The effect of white matter hyperintensities on neurodegeneration in mild cognitive impairment

Abstract

Introduction: It is unclear whether white matter hyperintensities (WMHs), magnetic resonance imaging markers of small-vessel cerebrovascular disease, promote neurodegeneration and associated clinical decline in Alzheimer's disease (AD), or simply co-occur with recognized pathogenic processes.

Methods: In 169 patients with mild cognitive impairment, followed for 3 years, we examined the association of (1) baseline regional WMH and cerebral spinal fluid-derived t-tau (total tau) with entorhinal cortex atrophy rates, as a marker of AD-related neurodegeneration, and conversion to AD; and (2) baseline regional WMH with change in t-tau level.

Results: In participants with low baseline t-tau, higher regional WMH volumes were associated with faster entorhinal cortex atrophy. Higher parietal WMH volume predicted conversion to AD in those with high t-tau. Higher parietal and occipital WMH volumes predicted increasing t-tau.

Discussion: WMHs affect AD clinical and pathologic processes both directly and interacting with tau.

Keywords: Alzheimer's disease; CSF tau; Mild cognitive impairment; White matter hyperintensities.

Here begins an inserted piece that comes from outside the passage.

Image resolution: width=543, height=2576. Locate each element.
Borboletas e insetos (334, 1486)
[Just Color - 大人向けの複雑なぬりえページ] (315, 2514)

Copyright © 2015 The Alzheimer's Association. Published by Elsevier Inc. All rights reserved.

Figures

Figure 1

Rate of atrophy of entorhinal cortex volume stratified by total CSF t-tau level (Low t-tau top panel, High t-tau bottom panel) as a function of parietal white matter hyperintensity (WMH) volume dichotomized by mean log WMH value (for visualization purposes). Entorhinal cortex atrophy was particularly precipitous among individuals with low baseline CSF t-tau. Error bars are 95% confidence intervals.

Figure 2

Cox regression survival analysis: time to event (conversion from MCI to AD status) as a function of parietal white matter hyperintensity (WMH) volume and t-tau. Compared with participants with low t-tau, those with high t-tau had a 25% increase in the risk of incident AD for every 1 cm3 increase in parietal lobe WMH. High and low t-tau groups are defined by cut score of 93 mg/ml, according to previous studies in ADNI [36]. High and low parietal lobe WMH groups are defined by the mean log parietal lobe WMH volume for graphical purposes only.

Figure 3

Rate of change of CSF total-tau (t-tau) level over 36-months stratified by mean log parietal lobe white matter hyperintensity (WMH) volume (for descriptive purposes). Individuals with higher baseline parietal lobe WMH had more rapid increase in CSF t-tau than those with lower amounts of parietal lobe WMH. Error bars are 95% confidence intervals.

Figure 4

Conceptual model linking WMH to clinical progression in AD. Current pathogenic models of the disease emphasize the precipitating role of Aβ, which leads to tau pathology, resulting in regional atrophy, cognitive decline, and conversion to dementia. Results from this study suggest that regional WMH affect tau directly (a), affect markers of disease progression (i.e., regional atrophy and clinical progression) directly (b), and modify the effect of tau on disease progression (c). Whether or how regional WMH and Aβ interact needs to be elucidated (e).